Wednesday, March 9, 2016

Google's Project Fi is now invite free

A while back I told you how Google was changing the MVNO game with a service called Project Fi.  Fi is an MVNO which is a mobile carrier that uses another carrier's network.  

MVNO's tend to be cheaper because they use the network infrastructure of the big 4 (Verizon, AT&T, T-Mobile, and Sprint) have built and maintain.  This reduces costs and those savings are passed on to customers.

Signing up for Project Fi used to be by invite only (it required you to sign up on the Fi website and wait a week or two to get approved) but now the invite part is gone.  
If you head over the the Project Fi website and log in with your gmail account, you can sign up for the service and you'll be shipped your SIM card.  You'll still need a supported phone which currently means only the Nexus 6, 6P, and 5X.  Luckily you can find Nexus 5X phones in the $200 range all over the internet and even deals for the 6P can get you a high quality phone for a little over $400 if you look hard enough.

Google has a deal going on right now that will get you a Nexus 5X 16GB for only $199 if you buy it though the Fi website, but it's a limited time offer and 16GB simply isn't enough storage for a phone without SD card support.  

Google's Project Fi uses T-Mobile and Sprint's networks along with heavy dependency on WiFi as well.  I tested out the service and found it to work just fine.  I was able to make phone calls on WiFi and couldn't tell which network I was on while surfing the internet.  To be honest, T-Mobile has really good service in my location and I routinely get 30 to 40 Mbps down and almost 20Mbps up so I don't know how much Sprint service I used.

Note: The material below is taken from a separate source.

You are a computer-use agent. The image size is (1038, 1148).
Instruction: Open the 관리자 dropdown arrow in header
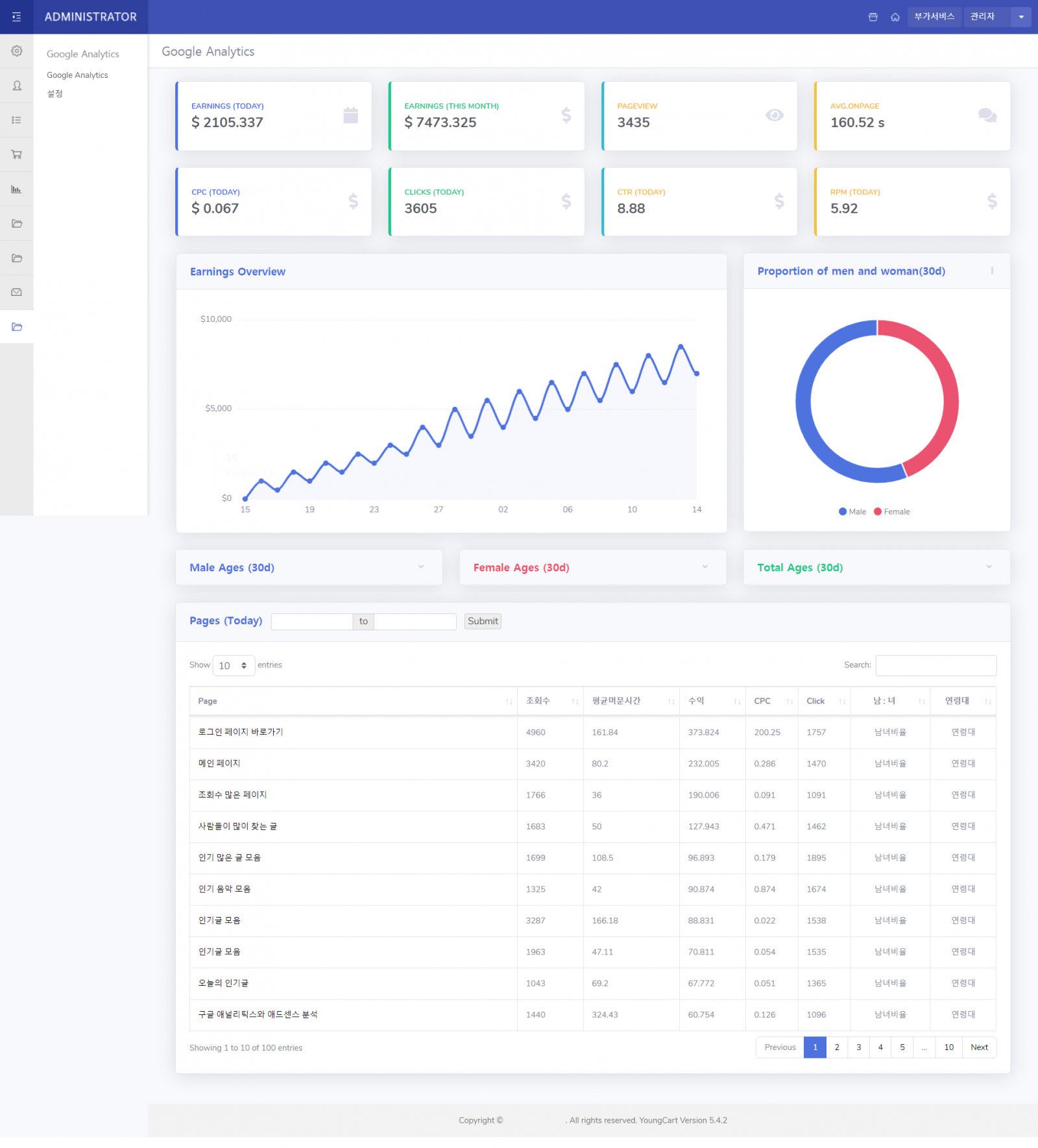coord(1020,17)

The basic plan is $20/month for unlimited voice and text messages and you pay $10/GB for data used when not on WiFi.  You basically prepay for your voice, messaging and data and whatever data you don't use, you'll get credited back on your next month's bill.  If you go over your prepaid data limit, you'll be billed at a prorated amount.  For example if you paid for 2GB of data but used 2.127GB, you'll be billed an extra $1.27 on your next bill.  If you paid for 2GB and only used 1.20GB, you'll see an $8 credit on your next bill.



You can see in the picture above, I initially paid for voice and text and 2GB of data.  My bill was $45 for the month.  I didn't use all of the data and got a $14 credit in December.  I kept the service but didn't use any data in December so now I have a $30 credit on my account.  In the Fi app, you can manage your account and see your current usage, billing and a support page to contact customer support if you have any problems.

If you're looking for a phone that will be used mainly in a home with WiFi and at work with Wifi, Project Fi might be the one for you.  I'm a heavy mobile user and typically only use 2 to 3 gigabytes of data monthly.  Granted I don't stream much video, but I do stream lots of audio.

If I were to switch to Project Fi full time, my monthly bill would be around $55-$57/month which is about $20 cheaper than my already cheap unlimited everything T-Mobile plan that costs about $75 monthly.